BaseBuilders Knowledge Base

BaseBuilders Knowledge Base

Projects - the heartbeat of your firm, and this application

Building Your Fee from the Bottom Up

In this video we will show you how to build a project or proposal fee from the bottom up — starting with budgeted hours and using those hours to calculate your net fee.

Budgeting Hours by Role

Proposals and projects handle budgeting identically. Before you get to the Budget tab, your Phases and Billing Rates (roles) need to already be set up.

On the Budget tab, each phase lists the roles you've configured under Billing Rates. For each phase, enter the number of hours you expect each role to spend. As you enter hours, BaseBuilders multiplies each role's hours by that role's billing rate to calculate a Billing Value for the phase.

At this stage, if you haven't entered a fee for the phase yet, the Phase Hours Budget column will show a negative number. This is expected — it's simply the difference between the hours you've assigned to roles and the phase's overall hours budget, which hasn't been set yet.

Reviewing the Billing Value

The Billing Value shown for each phase is a straight calculation: hours entered for each role, multiplied by that role's billing rate, summed across all roles. This gives you a bottom-up estimate of what the phase — and the project as a whole — is worth based purely on the hours you think it will take.

This is useful for sanity-checking your fee before you commit to one. If your billing value comes out to $23,965 and you're planning to propose a fee of $24,000, you know your hour estimates are in the right range.

Setting Your Net Fee

Once you're comfortable with your bottom-up estimate, move to the Phases tab to enter your fee.

If you leave the fee blank when initially setting up phases, you can enter it here. Enter your target fee in the Distribute Gross Fee field, confirm your phase percentages total 100%, and select Distribute Net Fee. BaseBuilders distributes the fee across phases based on those percentages and populates the Net Fee column.

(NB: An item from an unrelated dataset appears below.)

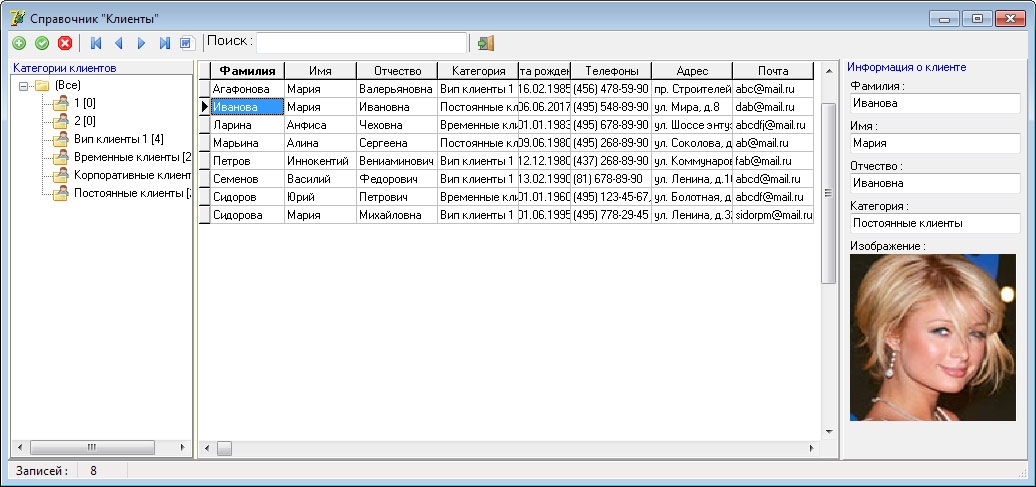
Task: Select the Корпоративные клиенты category
Action: point(131,175)
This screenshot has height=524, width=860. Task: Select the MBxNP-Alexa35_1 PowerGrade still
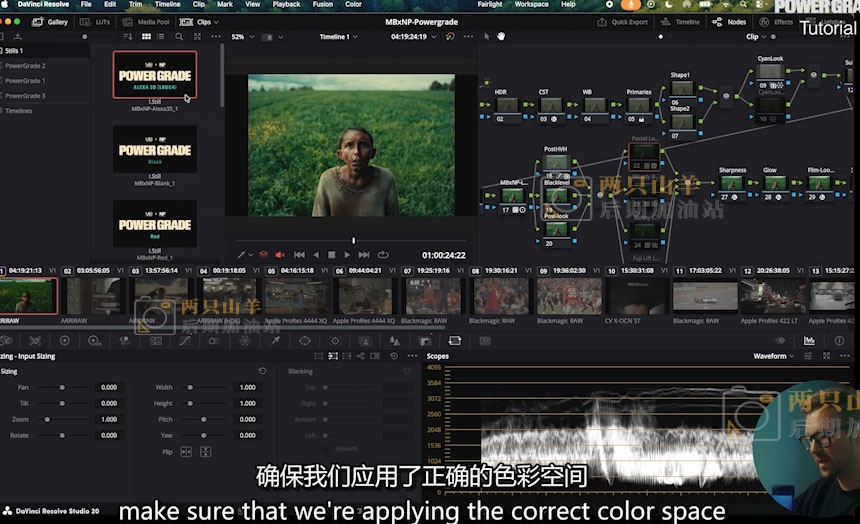(155, 76)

Phase percentages are typically set as part of your standard phase breakdown, but if they're missing or need adjusting, you can enter them manually before distributing.

Reviewing the Delta

Return to the Budget tab after setting your fee. You'll now see a Delta column comparing the Billing Value (based on your budgeted hours and role rates) against the Net Fee (based on your distributed fee).

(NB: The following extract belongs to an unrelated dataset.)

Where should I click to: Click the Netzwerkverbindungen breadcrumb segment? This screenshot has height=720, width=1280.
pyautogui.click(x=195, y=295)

  • A negative Delta means the phase's billing value is lower than the fee allocated to it — you're likely to be more profitable on that phase than your standard billing rates alone would suggest.

  • A positive Delta means the billing value is higher than the fee allocated — the phase may run tighter on profit relative to your billing rates.

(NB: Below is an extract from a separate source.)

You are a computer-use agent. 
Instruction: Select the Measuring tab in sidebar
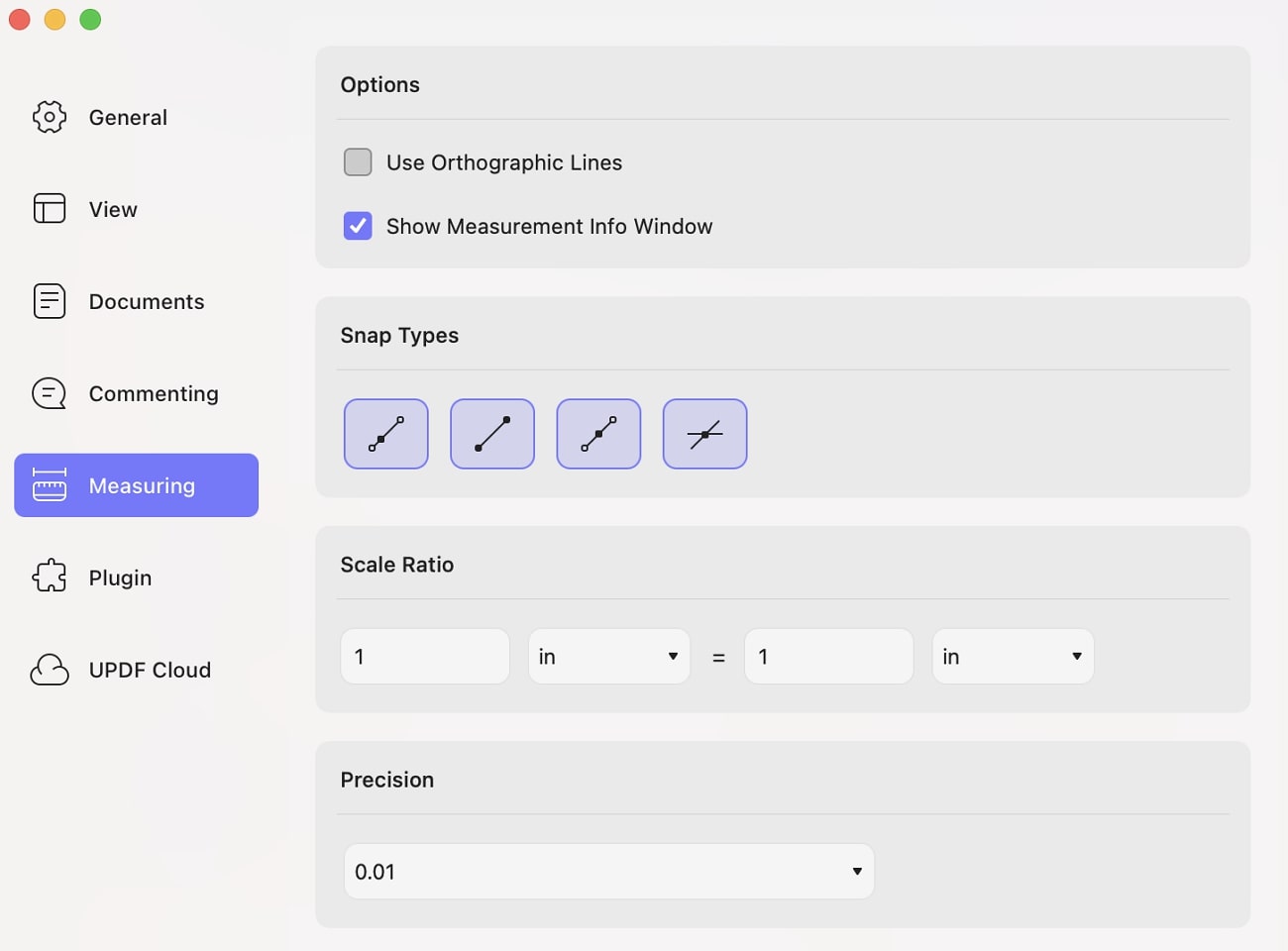(x=136, y=485)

A positive Delta doesn't mean you're losing money on the phase. Your billing rates already include direct labor, overhead, and profit, so a phase with a positive Delta may simply return less profit than your target, or come close to breakeven — while other phases in the same project make up the difference. Looking at the project total Delta gives you the clearest picture of overall profitability.

If you'd like BaseBuilders to redistribute budgeted hours to match your new fee amounts, you can do that from the Budget tab — but if the resulting difference is small, it's often not worth adjusting.

Adding Consultants

If your project includes subconsultants, add them from the Consultants tab. Bring in the phases the consultant will work on, then distribute their fee across those phases the same way you distributed your own fee.

Before adding a consultant fee, decide whether to lock your Net Fee or your Gross Fee on the Phases tab:

  • Lock Net Fee if you already know the amount you need for your own firm's work and are now adding consultant costs on top. Your net fee stays fixed, and your gross fee increases as consultant fees are added.

  • Locking Gross Fee instead would subtract the consultant fee from your existing gross amount, which can throw off your already-budgeted hours and leave you appearing over budget.

Once the consultant fee is distributed, the Phases tab shows your Net Fee (your firm's fee), Consultant Fees, and Gross Fee (the combined total).

Hours, Percentage, or Billing Value

The Budget tab lets you toggle between three views for entering and distributing budgeted time: Hours, Percentage of Hours, and Billing Value.

  • If you have hours entered, you can push them over to percentages, or push percentages over to fill in hours.

  • If you edit a Billing Value directly, BaseBuilders recalculates the corresponding hours automatically.

This means you can build your budget from whichever direction makes sense for the project — hours first, percentages first, or dollars first.

Best Practice

Use the bottom-up method when you want your fee grounded in a realistic estimate of hours and effort. Enter role hours first, check the resulting billing value against your target fee, then set your net fee and use the Delta to see where each phase stands relative to your billing rates.

This approach works the same whether the project is billed hourly or fixed fee — budgeting from the bottom up is about how you build the numbers, not how the client is ultimately billed.

Summary

Start by entering budgeted hours by role on each phase. BaseBuilders calculates a Billing Value from those hours and your billing rates. Set your Net Fee on the Phases tab, then return to Budget to review the Delta between billing value and fee. Add any consultants and lock your Net or Gross Fee as appropriate to keep your own budgeted hours intact.